As we need to digitally print our paintings we needed to find the right weight of silk that would allow us to get the penetration of ink onto the reverse of the square (essentially when showing out of your pocket) while also having the right structural integrity to allow a rigid fold and avoid slippage in the pocket. For this reason, we decided upon a 15OZ weight of 100% silk which we feel is the perfect blend.
If you’re trying to introduce a bit of texture, then a wool-silk blend is the high-end choice when looking for a more casual look and feel but while retaining the feel of luxury.
As a company, we’re always trying to work with some of the most prestigious and well-known institutions, museums, galleries, artists and designers to provide our customers with truly unique designs. It is our aim to provide pieces of art in your pocket while continuing to innovate and find new ways of presenting this timeless classic as well as paying a premium to ensure we have the best quality product available.
When identifying a partner to work with we always take great care to ensure that they are in line with our brand values as well as making sure that the partnership is in keeping with the style of product we’re looking to create and that the imagery we’re using is the right fit. With The National Gallery for example, we worked closely with their team to choose a selection of paintings from their collection of thousands of some of the finest artworks in the world.
The paintings had to first and foremost suit the medium on which they were to be presented and so we slowly identified those we wanted based on colour blends and the ability to work within a square crop. We then designed unique borders for each square, each inspired by the painting it was chosen to go with and utilising individual details seen in the work such as the detailing on an arch or the colouring of a piece of clothing.
Below is the Crivelli painting The Annunciation, With Saint Emidus as seen in the National Gallery which we have used as a design on one of our pocket squares.
Once designs were finalised we worked with their expert colourist to ensure that the sampling process gave us the closest possible match to the original painting before producing our finished product. This is a difficult task when printing complicated images with multiple colour blends onto silk but fully worth it when presented at the end with a stunning hand rolled silk pocket square featuring an absolutely stunning piece of art.
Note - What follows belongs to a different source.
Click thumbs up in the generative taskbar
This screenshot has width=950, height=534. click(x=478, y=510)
To really ensure you have a truly luxury pocket square you really need to look carefully at the way the edges of the pocket square are finished. We would always recommend that you have a hand rolled hem as this is the only way to give you the best possible look when folding the pocket square for your sports jacket, blazer or suit. The process of hand rolling ensures that you have a nice plump finish all along the edge of your square and this will act as a way of providing structural integrity to your square when folded.
With machine finished hems, you will find that you end up with a very flat edge as it has been slightly pressed down by the machine. This can cause the corners of your square to droop when sticking from your pocket but also flattens the square in general when folded and so you may also find you get slippage within the pocket, especially if moving around at pace, and so you’ll have to keep having to fish your pocket square out and readjust!
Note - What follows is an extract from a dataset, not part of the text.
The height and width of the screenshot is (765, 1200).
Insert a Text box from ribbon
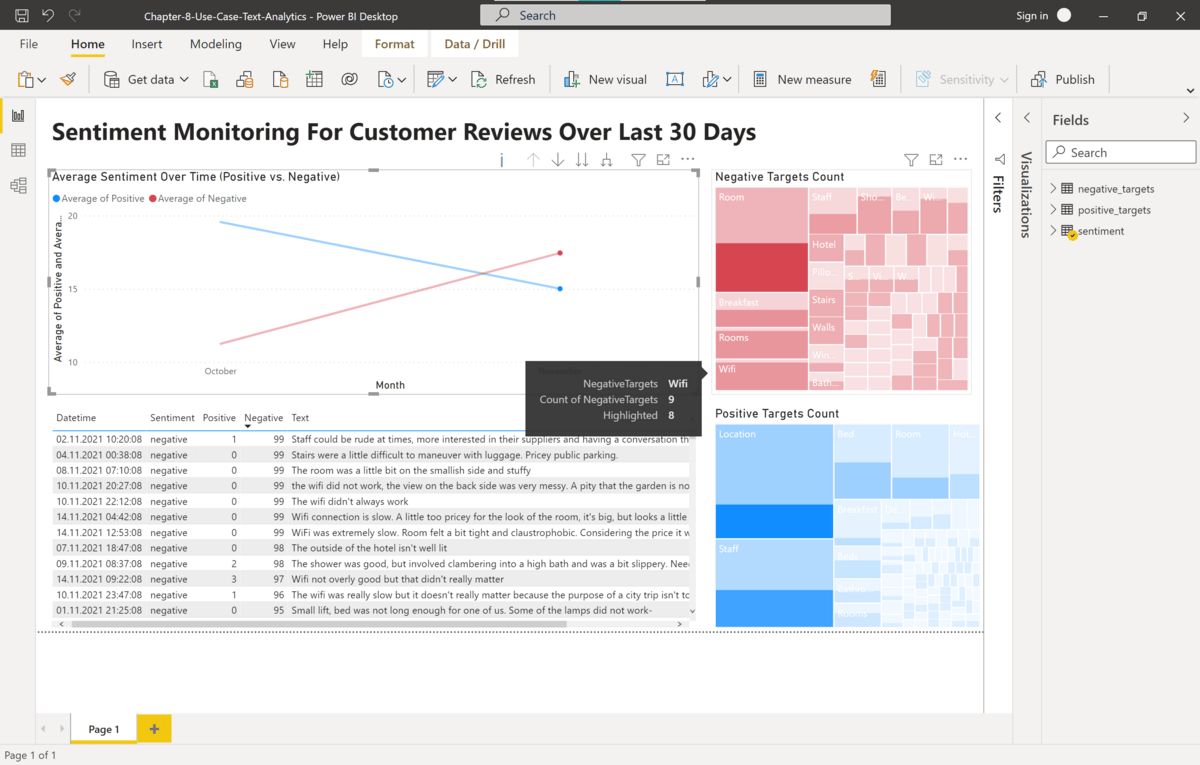[675, 79]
We spent a long time deciding what size our pocket squares should be but found that it is often dependent on the material that you’re using. Effectively, you want the right balance between a large enough square to provide some structural integrity when in the pocket (thus again avoiding slippage as with the hand rolled hems) while avoiding the puffing effect that this can have on some jacket pockets.
What you tend to find with some retailers of lower quality squares is that they will be 30x30cm or 33x33cm when finished and this is often down to the fact that they can produce more per length of silk/linen and therefore increase margins. In terms of silk pocket squares, we felt that the only way to have a truly luxury product was to produce the size that would best suit the needs of the customer and so we finish ours at 42x42cm.
The process of printing the silk is extremely important, the right ink and the right materials will make a truly beautiful product. Here's a look at the process in more detail.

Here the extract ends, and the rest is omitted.